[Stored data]

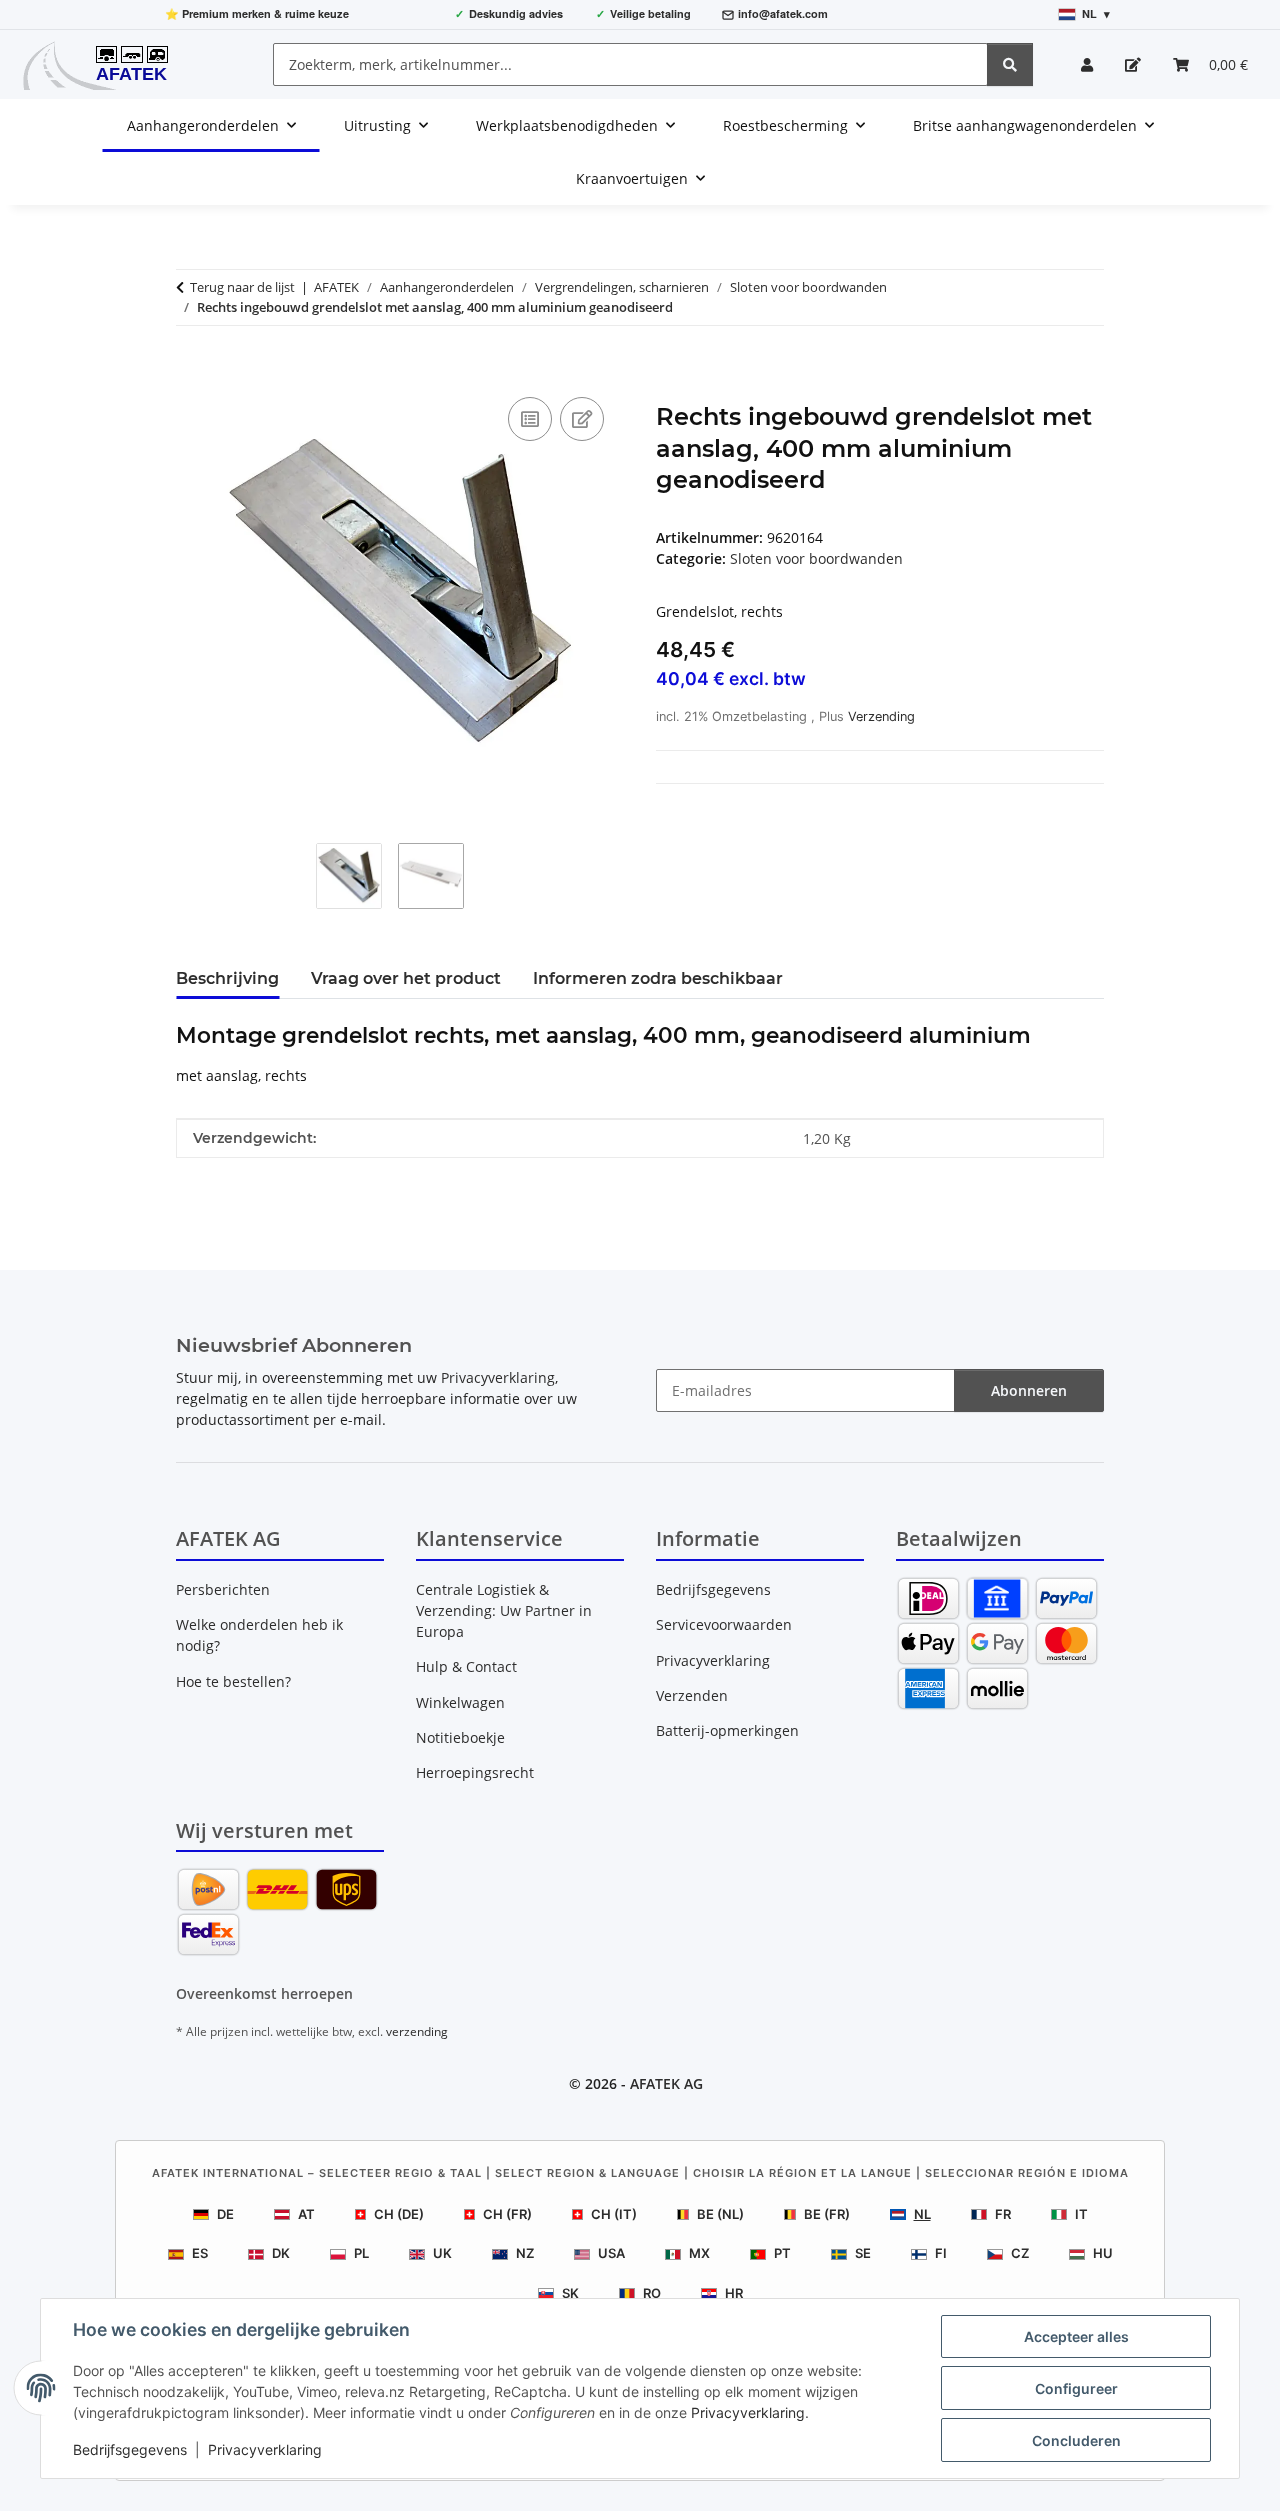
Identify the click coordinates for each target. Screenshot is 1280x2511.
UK (442, 2253)
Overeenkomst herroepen (264, 1993)
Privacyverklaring (748, 2412)
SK (570, 2293)
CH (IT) (614, 2214)
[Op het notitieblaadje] (582, 419)
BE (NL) (720, 2214)
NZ (525, 2253)
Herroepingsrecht (475, 1772)
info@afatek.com (783, 13)
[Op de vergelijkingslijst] (530, 419)
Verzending (881, 716)
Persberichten (223, 1589)
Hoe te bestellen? (233, 1681)
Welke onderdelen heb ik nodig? (259, 1635)
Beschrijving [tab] (227, 978)
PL (361, 2253)
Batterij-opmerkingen (727, 1730)
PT (782, 2253)
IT (1081, 2214)
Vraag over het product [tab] (406, 978)
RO (652, 2293)
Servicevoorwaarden (724, 1624)
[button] (1087, 64)
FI (941, 2253)
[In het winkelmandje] (192, 370)
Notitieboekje (460, 1737)
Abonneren (1029, 1390)
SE (863, 2253)
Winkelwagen (460, 1702)
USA (611, 2253)
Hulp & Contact (466, 1666)
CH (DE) (399, 2214)
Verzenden (692, 1695)
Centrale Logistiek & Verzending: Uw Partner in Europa (504, 1610)
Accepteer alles (1076, 2336)
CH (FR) (507, 2214)
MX (699, 2253)
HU (1103, 2253)
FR (1003, 2214)
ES (200, 2253)
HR (734, 2293)
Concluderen (1076, 2440)
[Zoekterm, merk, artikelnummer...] (1010, 64)
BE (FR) (827, 2214)
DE (225, 2214)
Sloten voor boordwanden (816, 558)
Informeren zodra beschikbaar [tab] (658, 978)
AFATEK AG (666, 2083)
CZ (1020, 2253)
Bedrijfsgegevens (130, 2449)
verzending (417, 2031)
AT (306, 2214)
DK (281, 2253)
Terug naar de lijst (242, 287)
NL (922, 2214)
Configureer (1076, 2388)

__Task statement__. Output the records exactly, please. The pictures are not part of the copy.

__Exercise answer__.
Identify the click coordinates for each target. Screenshot is 1280x2511.
UK (442, 2253)
Overeenkomst herroepen (264, 1993)
Privacyverklaring (748, 2412)
SK (570, 2293)
CH (IT) (614, 2214)
[Op het notitieblaadje] (582, 419)
BE (NL) (720, 2214)
NZ (525, 2253)
Herroepingsrecht (475, 1772)
info@afatek.com (783, 13)
[Op de vergelijkingslijst] (530, 419)
Verzending (881, 716)
Persberichten (223, 1589)
Hoe te bestellen? (233, 1681)
Welke onderdelen heb ik nodig? (259, 1635)
Beschrijving [tab] (227, 978)
PL (361, 2253)
Batterij-opmerkingen (727, 1730)
PT (782, 2253)
IT (1081, 2214)
Vraag over het product [tab] (406, 978)
RO (652, 2293)
Servicevoorwaarden (724, 1624)
[button] (1087, 64)
FI (941, 2253)
[In het winkelmandje] (192, 370)
Notitieboekje (460, 1737)
Abonneren (1029, 1390)
SE (863, 2253)
Winkelwagen (460, 1702)
USA (611, 2253)
Hulp & Contact (466, 1666)
CH (DE) (399, 2214)
Verzenden (692, 1695)
Centrale Logistiek & Verzending: Uw Partner in Europa (504, 1610)
Accepteer alles (1076, 2336)
CH (FR) (507, 2214)
MX (699, 2253)
HU (1103, 2253)
FR (1003, 2214)
ES (200, 2253)
HR (734, 2293)
Concluderen (1076, 2440)
[Zoekterm, merk, artikelnummer...] (1010, 64)
BE (FR) (827, 2214)
DE (225, 2214)
Sloten voor boordwanden (816, 558)
Informeren zodra beschikbaar [tab] (658, 978)
AFATEK AG (666, 2083)
CZ (1020, 2253)
Bedrijfsgegevens (130, 2449)
verzending (417, 2031)
AT (306, 2214)
DK (281, 2253)
Terug naar de lijst (242, 287)
NL (922, 2214)
Configureer (1076, 2388)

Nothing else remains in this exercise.